Manuel de Faria e Sousa e Agustina Bessa-Luís estão entre os nomes
emblemáticos desse ir-e-vir autoral pelos territórios do poético e do
histórico, como já bem destacou Maria Leonor Machado de Sousa (2005).
Faria e Sousa, um dos
grandes divulgadores d’Os Lusíadas – e talvez o mais notável
historiador português seiscentista –, incorpora em seu relato a coroação
póstuma de Inês, validando-a como cena final possível do episódio. Pela
voz do historiador, a cerimônia – com o beija-mão e trasladação do
“cadáver coroado” –, é sancionada como ato mais que simbólico, sendo
desde então divulgada como tal no restante da Europa, antecipando o que
a tragédia espanhola se encarregaria de fazer amplamente, inspirada por
Jeronimo Bermudez, autor de Nise Laureada (1577, em que o
episódio macabro aparece pela primeira vez, configurando-se, como espetáculo, “demasiado sanguinária e desagradável”, segundo avalia Maria
Leonor Machado de Souza (2005, p. 111). Reconhecidamente o elemento mais
original da lenda inesiana, de maior impacto dramático e que mais
repercute no imaginário popular e singulariza a trama de Pedro e Inês, a
coroação da Rainha Morta está em todas as tragédias espanholas do século
XVII que provavelmente foram conhecidas em Portugal. Contudo, registros
de sua adoção pela dramaturgia portuguesa só aparecem no século
seguinte, em adaptações do texto de Luiz Vélez de Guevara, Reynar
después de morir (1644), das quais se destaca Tragedia de Dona
Ignez de Castro (1772), de Nicolau Luís, escrita, ao que consta, em
1760.
De outro lado,
Bessa-Luís, com suas Adivinhas de Pedro e Inês, tenta unir as
pontas soltas da história, destrançando, com mãos de poeta e de
biógrafa, os fios da trama medieval de amor e morte envolvendo um
infante do reino português e uma dama espanhola, aia dileta de sua
esposa. A romancista encontra nas Ordenações Afonsinas uma das chaves da
charada em que se transformou o amor de Pedro e Inês. Charada sui
generis que, por não ter uma verdade única, admite o jogo de velar e
revelar inúmeras meias-verdades, enunciadas por uma esfinge múltipla,
cujos duplos se dividem entre os de carne e osso, que com ela partilham
a cena da realidade historicamente vivida, e os de matéria simbólica –
transmutados ou não da realidade factual –, com os quais coabita uma
realidade culturalmente necessária.[6]
Igualmente emblemático
da palavra híbrida de História e Poesia com que se tem recontado o
enredo inesiano é o nome de Maria Estela Guedes e, não por acaso,
Agustina Bessa-Luís aparece como sua interlocutora privilegiada, ou
antes, como uma das vozes com quem Maria Miguéis, personagem-título de
AB, estabelece diálogo. A proverbial assertiva da narradora das
Adivinhas de Pedro e Inês, de que “a História é uma ficção
controlada”, ganha citação textual no segundo momento do monólogo
(Segunda Insônia), em seguida à rubrica que refere o lugar ocupado pela
protagonista praticamente durante toda a ação – a tecla CTRL de um
computador gigante:
(Faz
um gesto vago e vai postar-se sobre a tecla do CTRL)
A
História, diz Agustina, a cronista, é uma ficção controlada. E eu que o
diga, eu que o bobe. Controla quem pode. Controla quem tem poder para
que se divulgue e publique só isto ou aquilo. Controla quem manda
escrever cartas fundadoras, séculos depois da falsa data de redacção.

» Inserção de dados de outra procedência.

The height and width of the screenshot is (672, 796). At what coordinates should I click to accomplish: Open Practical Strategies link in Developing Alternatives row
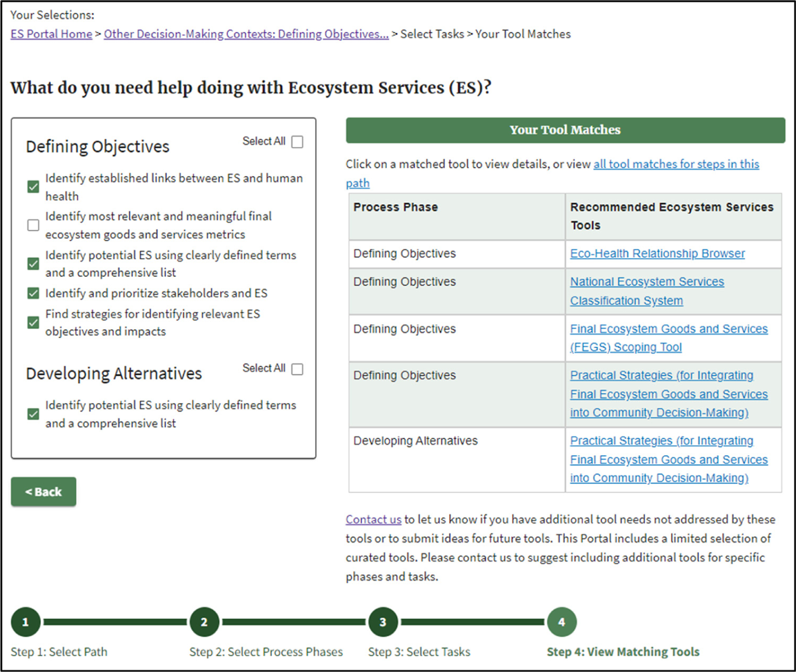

Controla quem manda forjar falsas declarações de casamento, controla
quem manda assentar falsos registos de baptizado, controla quem
falsifica dados biográficos, controla quem inventa macroscincos,
unicórnios e sereias. (AB, p. 216)
Não sendo propriamente
adaptação, reescrita ou atualização dramatúrgica, AB
estrutura-se, contudo, como texto compósito, de várias vozes autorais –
de vários momentos históricos –, tornadas uma só com o objetivo
declarado de desestabilizar o universo mítico-histórico habitado por
Inês de Castro pela inclusão de uma personagem até então desqualificada
como sujeito histórico. Fazendo do seu monólogo um discurso compartilhado com autores e
autoras que recriaram o caso inesiano, Maria Miguéis declara, alto e bom
som, ser a responsável por toda a trama por trás dos acontecimentos que
culminaram no final trágico da Castro. E quem é essa
personagem, que, a despeito de um papel de tal monta, atravessa seis
séculos e meio de história – seja a factual, seja a ficcional – e chega
ao século XXI completamente incógnita? Quem é Maria Miguéis? Ou, para
levantar uma dobra desta pergunta: quem tem medo de Maria Miguéis?
De início, Miguéis é
pelo menos duas. É uma anã, boba da corte de Afonso IV, a quem sua dona,
a rainha D. Beatriz, deixou, em testamento, trezentas libras – conforme
registra o Conde de Sabugosa nas Provas (Tomo I) da História
Genealógica, citadas em epígrafe por Estela Guedes. A condição de
objeto de entretenimento, sobretudo pelas anomalias de que é portadora –
“o animal doméstico […] o brinquedo de damas e infantes […], a peça de
mobiliário […] que se deixa em testamento aos filhos […] a que se exibe
aos convidados para os espantar e fazer rir” –, como também a situação
de excentricidade perante a norma e o lugar social que ocupa, abrem-lhe
a possibilidade simbólica para se reinventar gigante, avesso de si
mesma. Nesta ou naquela condição, mantém-se a conformação anormal do seu
ser (“os anões e os gigantes / é que são todos diferantes” [AB,
p. 218], como cantarola a certa altura), contudo essa figura
diferante e dada a bufonarias é alguém e alguém com
poder de mando, como reitera em vários momentos de seu discurso: “[…]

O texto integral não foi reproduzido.